> [Document text]:
You can pick it up in stores, where all the Verizon employees will have Santa Claus outfits to celebrate the launch, or you can have it shipped to you, and FedEx will do a special holiday delivery where a FedEx employee will come down your chimney in the middle of the night wearing a Santa suit and leave it under your tree. As a bonus, since we waited SO long for the release, it comes preinstalled with Jelly Bean.

Who's excited ????

P.S. I confirmed this with rickjames, a FedEx employee


----------



## Spartan051xKurtA (Jul 31, 2011)

Oh God please don't say this. It sounds like the same old story of extending the release date till something better comes along look.at what happend to the poor bionic

Sent from my ADR6400L using Tapatalk


----------



## Rootuser3.0 (Oct 8, 2011)

davidnc said:


> I read where it was now rumored to be Dec.8 th
> 
> Sent from me


http://www.ubergizmo.com/2011/11/samsung-galaxy-nexus-headed-to-verizon-december-8th/


----------



## Mustang302LX (Jun 28, 2011)

Spartan051xKurtA said:


> Oh God please don't say this. It sounds like the same old story of extending the release date till something better comes along look.at what happend to the poor bionic
> 
> Sent from my ADR6400L using Tapatalk


Again the Bionic was annoucned at CES in January. Then it took them till the start of September to actually get the device to the public. This is hardly even close to that situation.


----------

> [Data listing]:
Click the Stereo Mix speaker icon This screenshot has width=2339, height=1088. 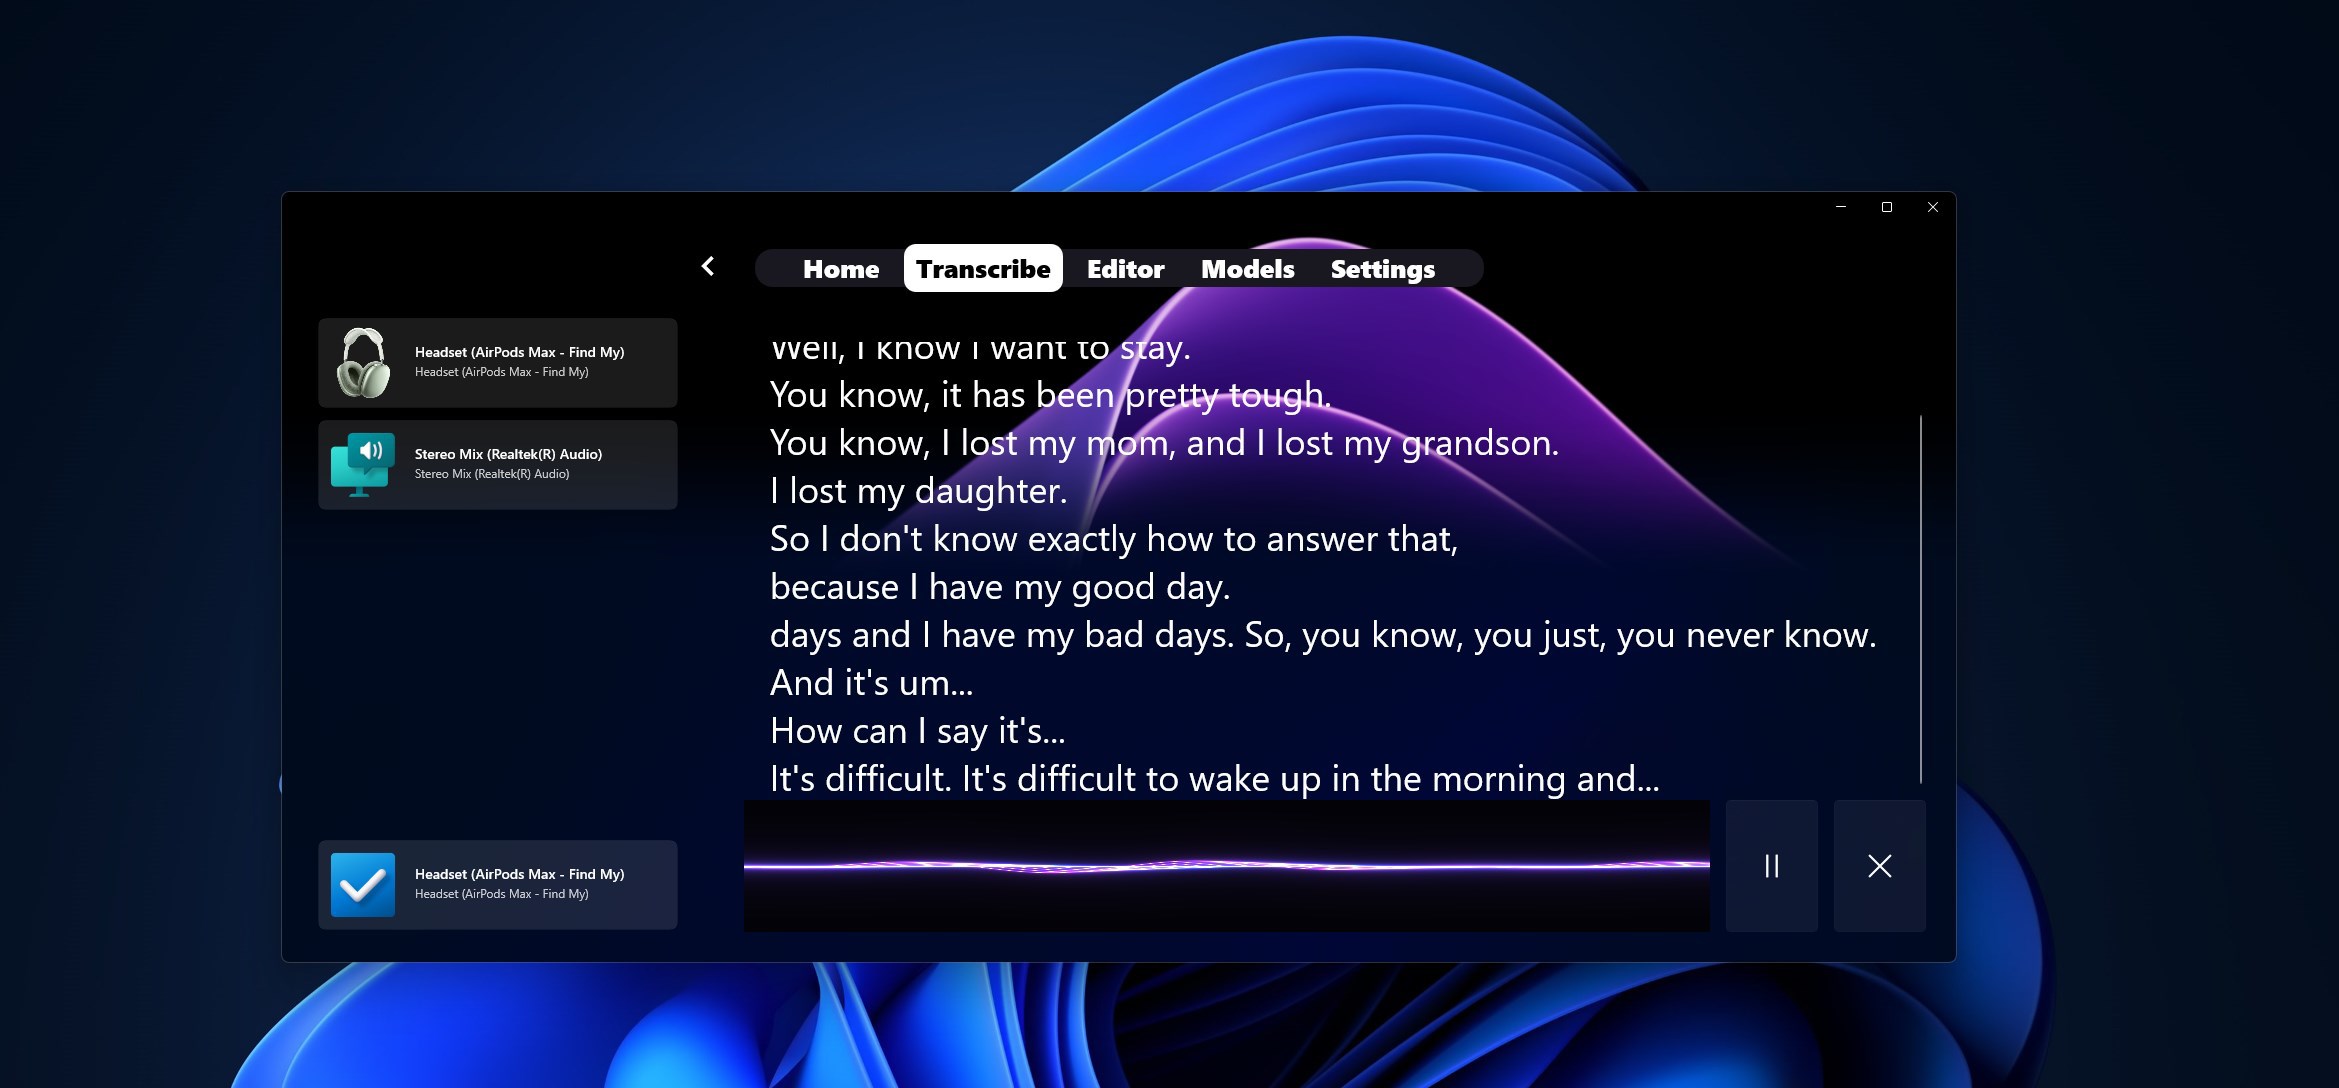pyautogui.click(x=361, y=463)
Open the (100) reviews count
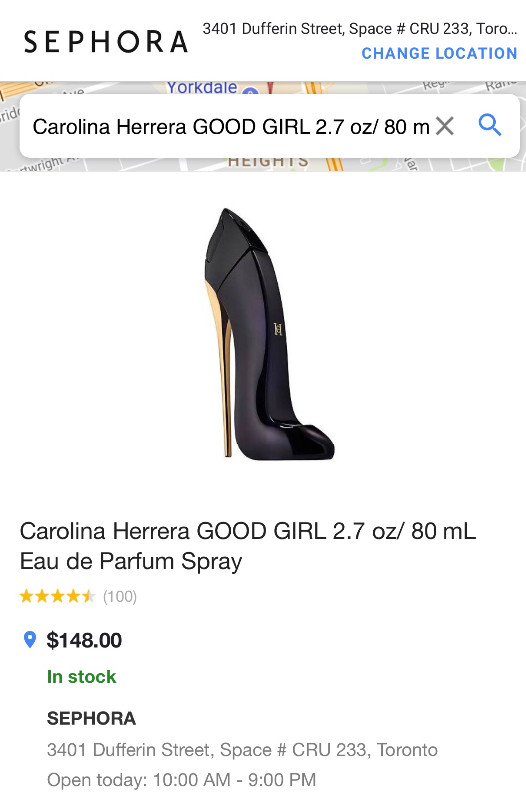 pyautogui.click(x=120, y=596)
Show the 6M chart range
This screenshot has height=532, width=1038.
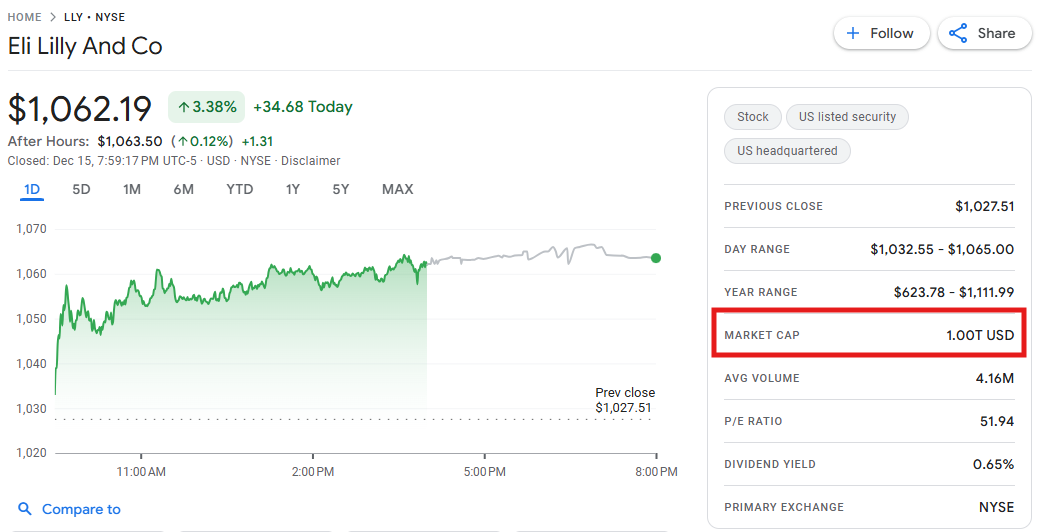183,189
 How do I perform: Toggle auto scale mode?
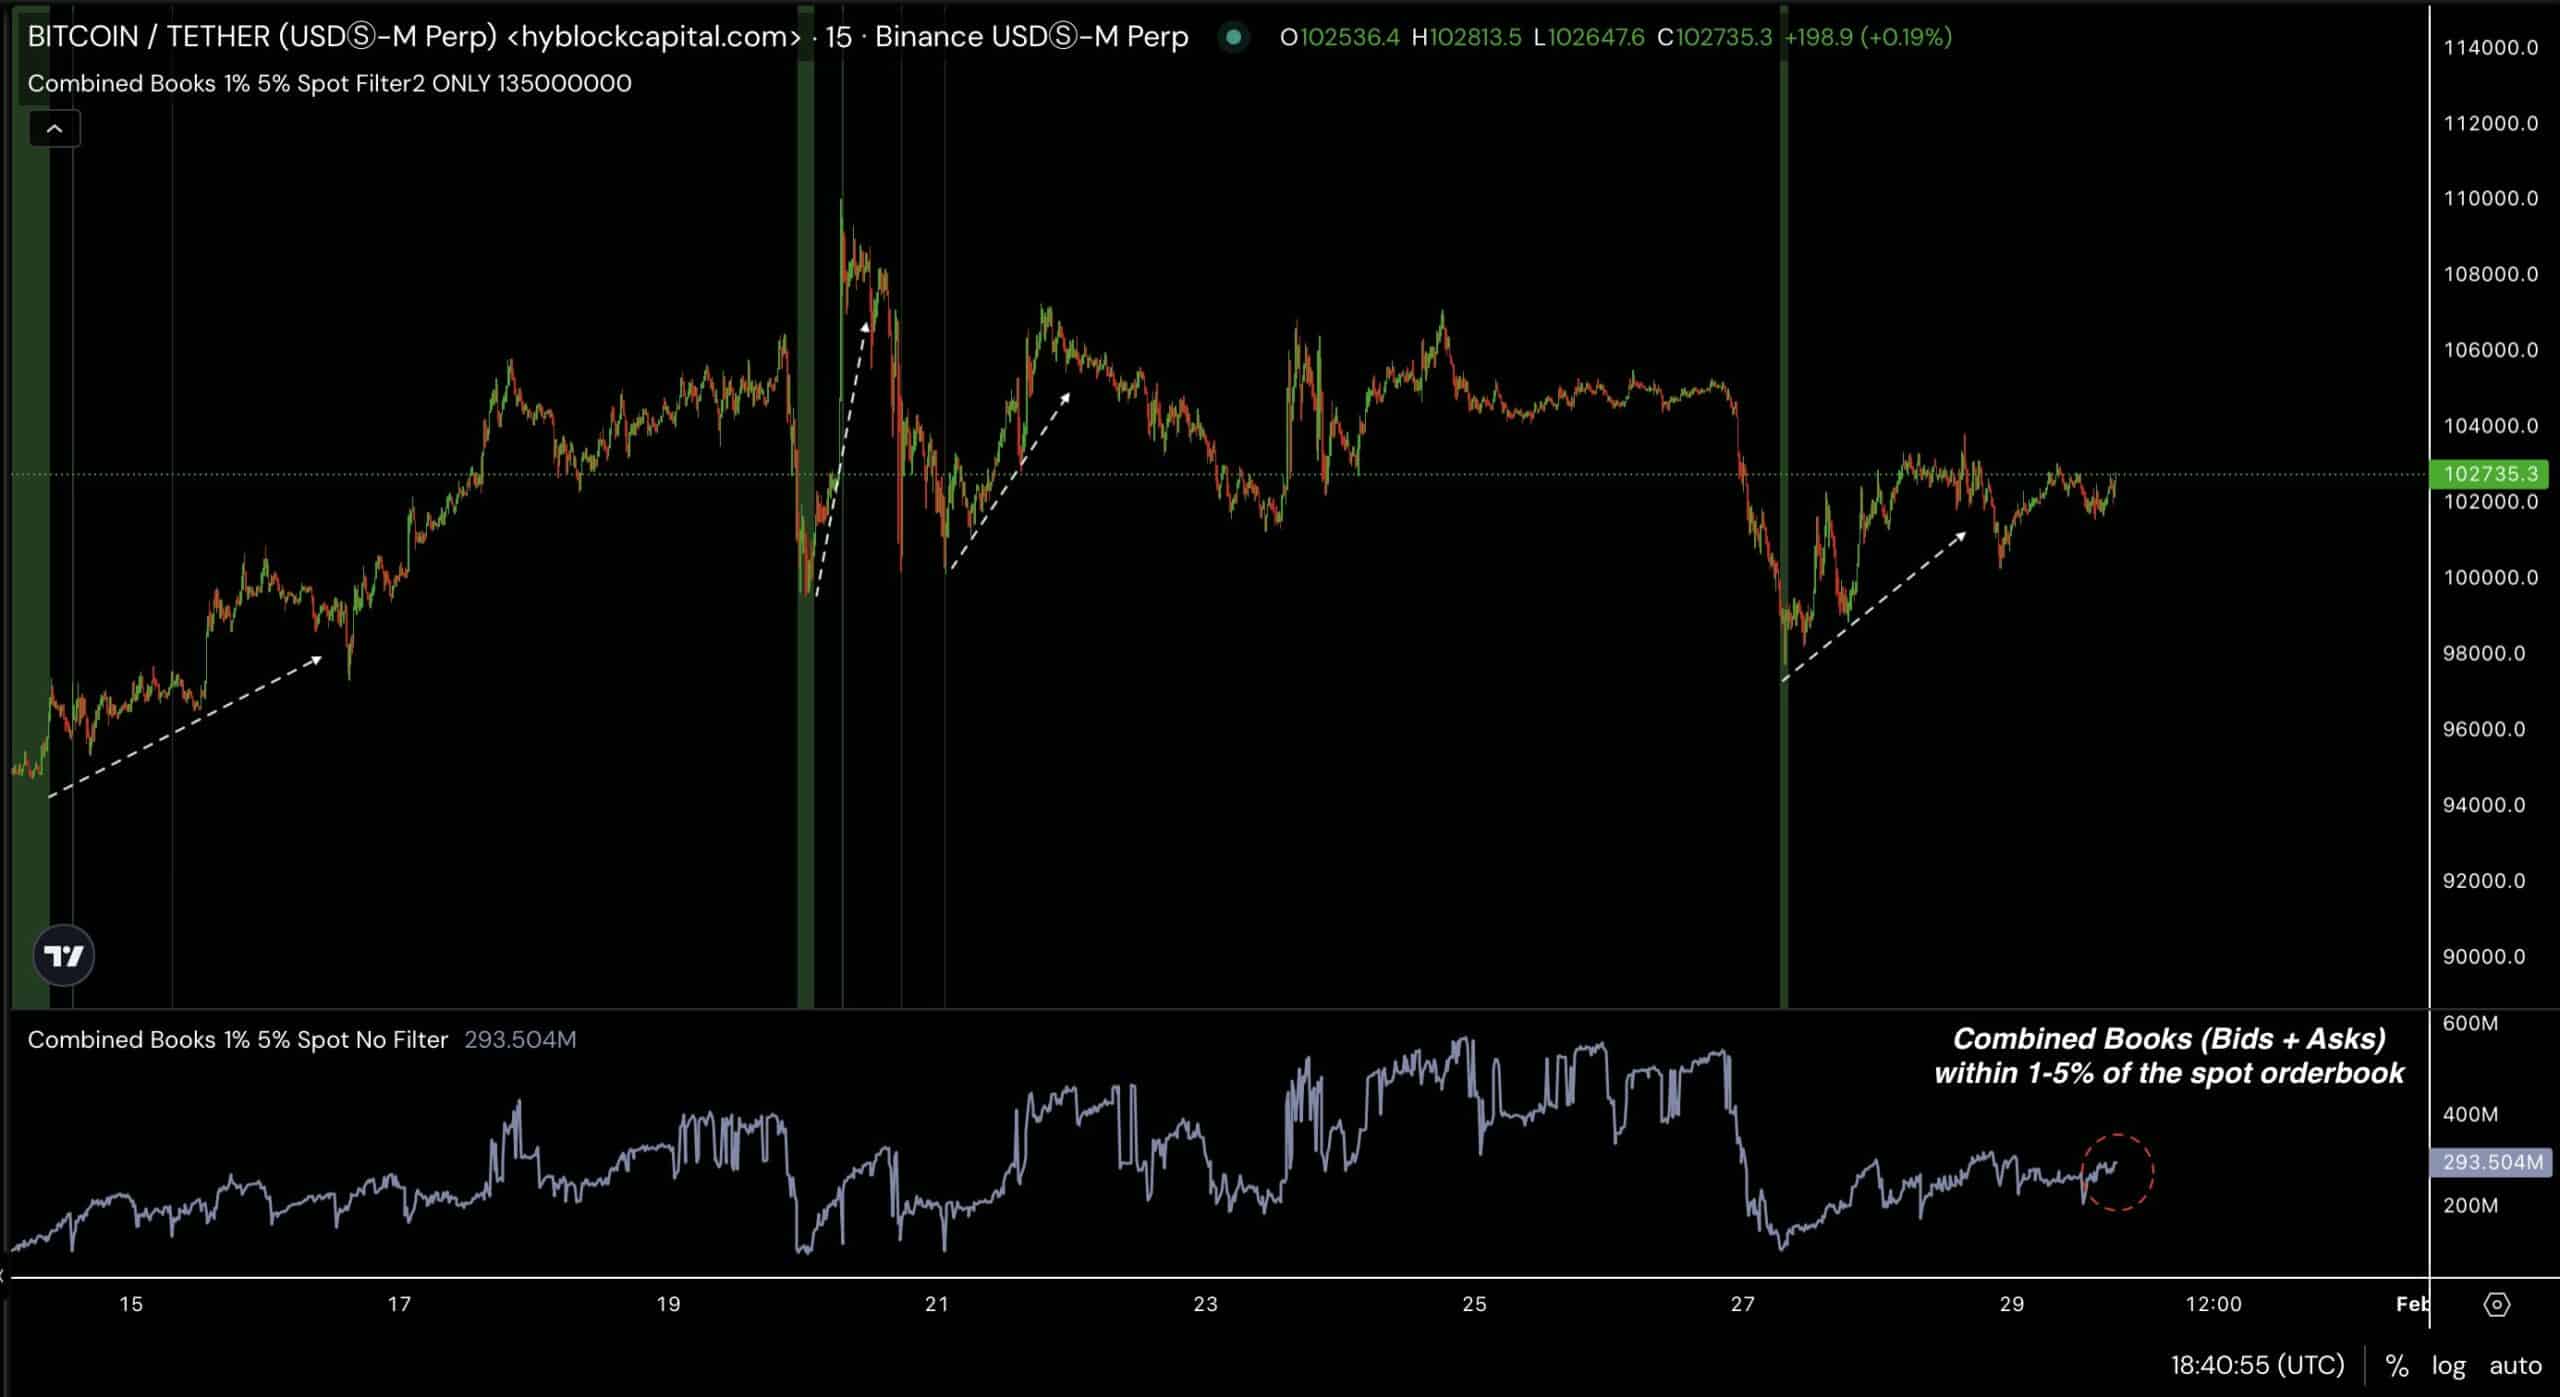tap(2514, 1365)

> [Task prompt]: In the forum thread, why does Mustang302LX call the situation "hardly even close" to what happened with the Bionic?

> [Exercise answer]: The Bionic was announced at CES in January and didn't reach the public until the start of September.